[begin Selection]
One of the most crucial elements of Kings of War 3rd edition is being able to get your units in position to successfully charge. In this article, we'll explore as many charge examples as possible. Note, more examples may be added as we find them!
- Basic Charge
- Blocking Terrain and Charges
- Basic Multi Charge
- Stacked Multi Charge
- Multi Arc Multi Charge
- Smaller Base Multi Charge
- Basic Nimble Charge
- Withdraw and Charge
- Withdraw and Flank Surge Charge
- Multi Counter Charge
- Basic Hindered Charge
- Yielding Charge
- Charge an Individual
- Advanced Charge Concepts
The four charge conditions are the most important thing to assess when looking to perform a charge:
- The Target Unit is within the Charging Unit's front arc.
- The Charging Unit can draw Line of Sight from its Leader Point to any part of the Target Units base.
- The distance between any point on the Charging Unit's FRONT FACING and the closest point on the Target Unit's base is less than or equal to the Charging Unit's Speed Stat X 2 (+ any Wild Charge).
- There is enough room to physically place the Charging Unit into contact with the Target Unit using the Charge Movement rules.
The Charge Movement Rules are:
- Move the Charging Unit into base contact with the Target Unit using the shortest route possible, pivoting up to 90 degrees (or 90 degrees twice with Nimble) using the smallest angles possible (0 if possible), ignoring (going straight over) Difficult and Obstacle terrain features, but going around blocking terrain and other units (including friendly units). The actual distance moved does not matter.
- Align (pivot) the Charging Unit to the Target Unit's charged arc (Or vice versa if the Target Unit is an individual not currently engaged in combat) ensuring that once aligned the initial point of contact is still being contacted by the Charging Unit. Note, this doesn't mean "Pivot at the point of initial contact" so the Align stage can include a sideways move, as long as when finished aligning, the initial point of contact is still being touched.
- Slide the Charging Unit sideways to maximise the area of contact of the Charging Unit with the Target Unit, ignoring (going straight over) Difficult and Obstacle terrain features.
- The Charging Unit and Target Unit are now engaged in combat.
The most basic of charges is an un-hindered, open ground charge. In the below example, we can see the Charging Unit:
- Has the Target Unit in its front arc.
- Can draw line of sight to the Target Unit.
- Is within Charge range measured from anywhere on its front arc to the Target Unit.
- There is enough room to physically fit the Charging Unit.
Note here, the initial pivot is simply enough to get the correct angle to make initial contact in the Target Units front arc, since there is no blocking terrain or other units in the way. Hitting the corner is counted as hitting the arc the Charging Unit's leader point started within.
Note: Corner to Corner charges are not allowed, so ensure the pivot is enough to avoid this.
[end Selection]
• **Goal of the exercise**: Continue the Kings of War charge guide above, starting right after its last sentence.
[begin Material]
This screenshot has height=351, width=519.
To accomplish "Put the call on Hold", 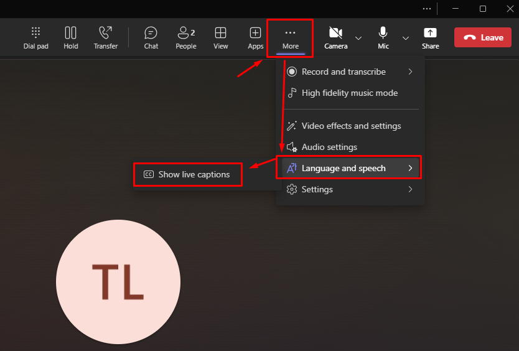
[end Material]
• **Output**:
Charge Around Blocking Terrain / Units
In the example below the brown box represents blocking terrain, or another unit on the battlefield. It's important to be able to spot the angles where you can get the Charging Unit around the corner of such terrain by using the included Charge Move pivot(s).
Here we can see all four Charge Conditions are met before we execute the Charge Move, where upon the Charging Unit is pivoted just enough to make initial contact on the Target Units front arc. From there, the usual Charge Move steps are followed.
Note, in this example, the Target Units flank is protected by the blocking terrain / unit, where otherwise a flank may have been left open for charge previously.
Also bear in mind that the Charging Unit pivoted BEFORE moving - the rules state the Charge Movement should be done in the shortest, most direct route possible, therefor moving forwards before doing a pivot (in this case) would not be the more direct than a pivot and single straight line move. In reality, this is rarely a problem, but ensure you and your opponent don't use this to your advantage for moving around difficult terrain or obstacles.
The Charge Movement rules very clearly indicate the shuffle after alignment is to get the Leader Point facing directly opposite the centre of the target unit, or as close as possible to it. In the example below, we can see that even though the blocking terrain covers some of the Target Unit's front facing, the Charging Unit can still charge, but simply shuffle up to where the blocking terrain (or unit) stops them from moving further, so as to maximise the contact between bases, getting the Charging Unit's leader point as close as possible to the centre of the Target Unit's front face.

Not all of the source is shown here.